Find the duplicated line in a large file Java

java performance duplicates treemap

14,096

Solution 1

The most efficient implementation really depends on your requirements.

From what you've written: So, I have a large file containing 3 million lines of words. And I need to see if there is any duplicates., I assume you're only looking to check whether there is a duplicate line.

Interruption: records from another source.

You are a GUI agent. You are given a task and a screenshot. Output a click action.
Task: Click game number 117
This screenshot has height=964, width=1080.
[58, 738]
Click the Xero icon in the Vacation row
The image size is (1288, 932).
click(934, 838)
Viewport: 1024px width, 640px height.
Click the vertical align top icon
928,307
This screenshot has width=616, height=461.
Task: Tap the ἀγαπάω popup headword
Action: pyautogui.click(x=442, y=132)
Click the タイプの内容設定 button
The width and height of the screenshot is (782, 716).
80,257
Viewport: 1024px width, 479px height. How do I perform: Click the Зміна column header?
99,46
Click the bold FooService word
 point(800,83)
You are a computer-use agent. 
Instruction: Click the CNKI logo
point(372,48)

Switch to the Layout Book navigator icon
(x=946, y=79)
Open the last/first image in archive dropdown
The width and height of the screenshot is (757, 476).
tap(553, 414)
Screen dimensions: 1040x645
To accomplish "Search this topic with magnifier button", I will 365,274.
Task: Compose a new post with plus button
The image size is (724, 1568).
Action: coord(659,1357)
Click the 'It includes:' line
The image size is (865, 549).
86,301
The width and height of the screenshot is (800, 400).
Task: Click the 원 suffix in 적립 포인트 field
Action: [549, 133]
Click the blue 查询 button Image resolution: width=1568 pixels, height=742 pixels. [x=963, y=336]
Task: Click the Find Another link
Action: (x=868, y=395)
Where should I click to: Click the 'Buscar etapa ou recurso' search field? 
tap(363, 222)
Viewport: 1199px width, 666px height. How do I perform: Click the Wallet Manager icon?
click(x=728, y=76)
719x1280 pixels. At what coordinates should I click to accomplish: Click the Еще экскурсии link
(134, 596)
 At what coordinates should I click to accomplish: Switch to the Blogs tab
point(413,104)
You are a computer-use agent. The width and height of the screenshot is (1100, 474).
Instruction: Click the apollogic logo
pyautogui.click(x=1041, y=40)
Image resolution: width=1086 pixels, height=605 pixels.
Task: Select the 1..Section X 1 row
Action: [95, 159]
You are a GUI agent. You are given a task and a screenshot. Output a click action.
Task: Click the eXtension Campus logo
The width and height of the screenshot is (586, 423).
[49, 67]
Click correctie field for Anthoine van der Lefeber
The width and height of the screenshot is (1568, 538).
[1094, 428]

In such case you don't need to count how many duplicates there are and using the HashSet and the old, good string hashing function might be good enough (or even better).

Here's the example:

boolean hasDuplicate = false;
Set<String> lines = new HashSet<String>();
while ( (line = list.readLine()) != null && !hasDuplicate )
    {
        if (lines.contains(line)) {
            hasDuplicate = true;
        }
        lines.add(line);
    }

    if (hasDuplicate){
        System.out.print("NOT UNIQUE");
    } else {
        System.out.print("UNIQUE");
    }
    list.close();
}

Solution 2

This is a well known problem called Count-Distinct Problem There are various algorithms :

In Java you can use BitSet

14,096

Author by

walterudoing

Updated on June 04, 2022

Comments

walterudoing almost 2 years
So, I have a large file containing 3 million lines of words. And I need to see if there is any duplicates.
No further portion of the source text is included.